Modelling of the isotopic exchange reaction of lithium ion complexed by crown-ethers in vacuum and in ethanol

Isotopic separation factors of lithium ion complexed by crown-ethers are obtained from statistical mechanics. The effect of the organic arm which links the crown-ether to a silica matrix is considered. Ab initio HF/6-31+G^* calculations, PM3 semiempirical calculations and hybrid quantum mechanics/molecular mechanics PM3/MM Molecular Dynamics simulations have been performed.

In vacuum, it is found that ⁷Li is better complexed than ⁶Li by the crown-ether with or without its organic arm, in contrast to what is experimentally observed by liquid chromatography with ethanol solvent and crown-ethers grafted on silica.
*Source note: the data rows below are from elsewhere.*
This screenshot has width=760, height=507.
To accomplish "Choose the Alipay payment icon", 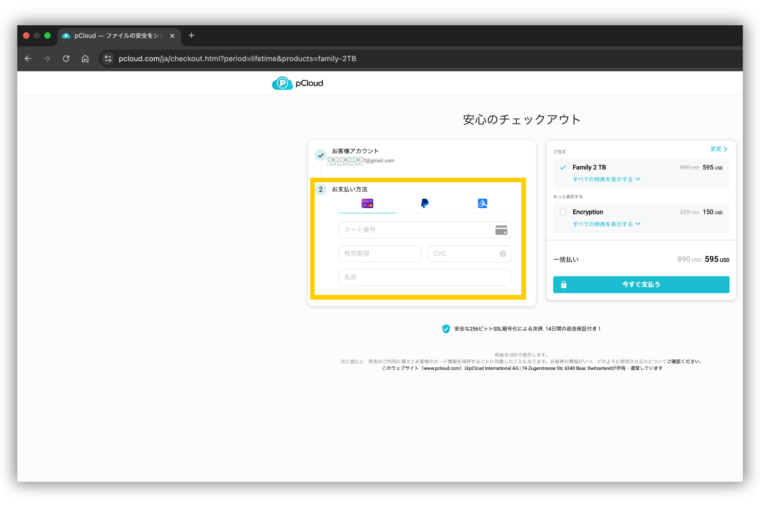I will 482,203.
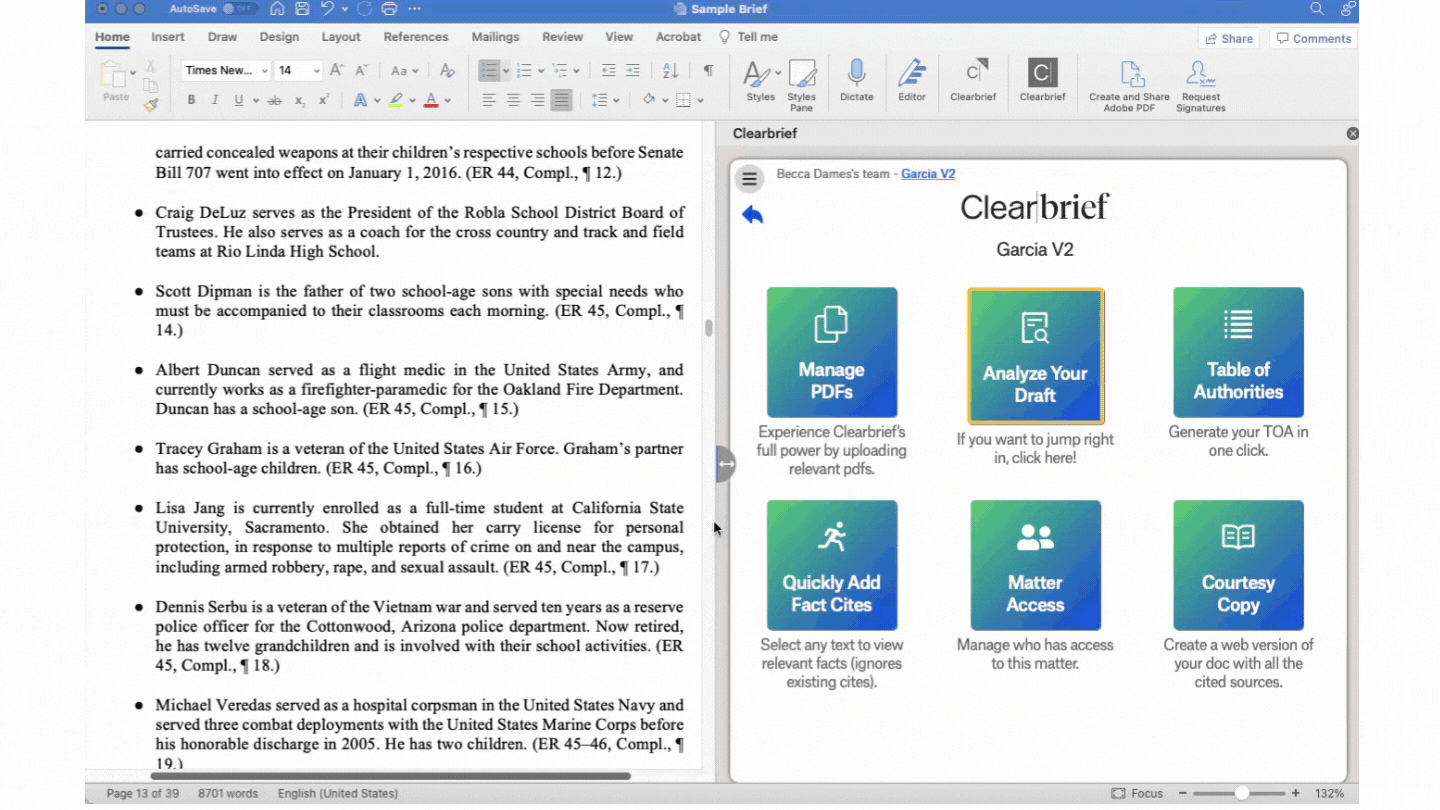Open the Clearbrief Analyze Your Draft tool
This screenshot has width=1440, height=810.
point(1035,353)
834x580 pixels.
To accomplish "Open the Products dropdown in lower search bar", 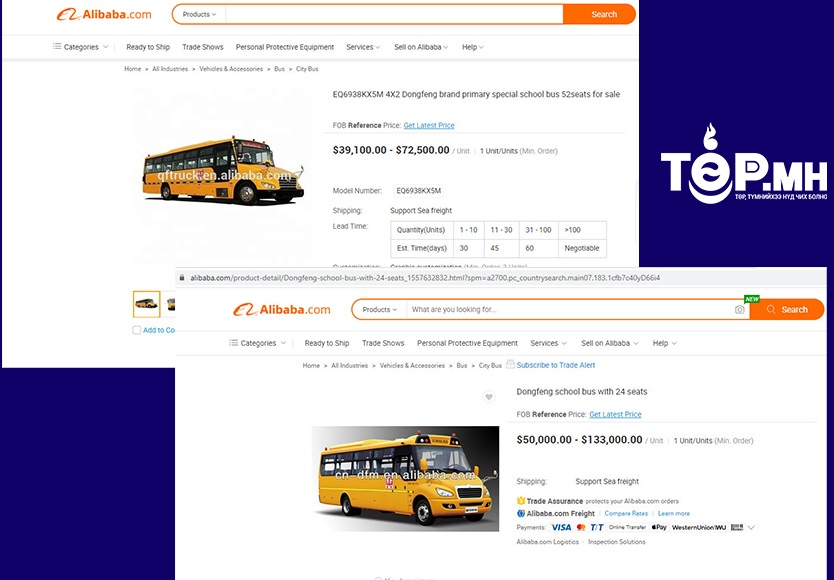I will point(379,310).
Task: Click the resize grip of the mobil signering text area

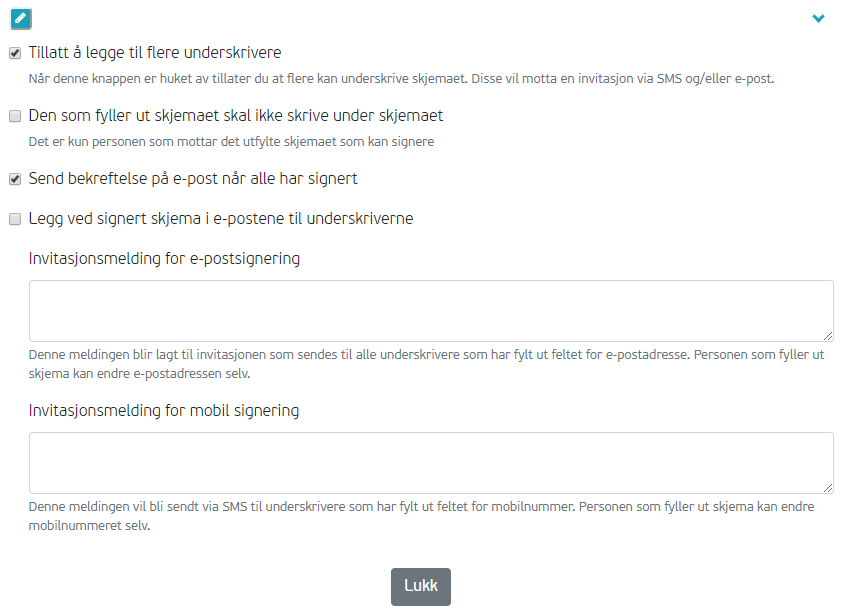Action: click(828, 488)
To model the solvent effect, some ethanol molecules are first included in the PM3 calculations to solvate the free lithium isotopes and the lithium isotopes complexed by the crown-ether. The method reproduces the observation that ⁶Li isotope is more complexed than ⁷Li, but the hierarchy of the experimental separation factor in the crown-ether series is not correctly recovered.

The PM3/MM Molecular Dynamics simulations of the crown-ether 12C4 system show that when taking into account the effect of the organic arm, it is possible to find a separation factor in agreement with the experimental result.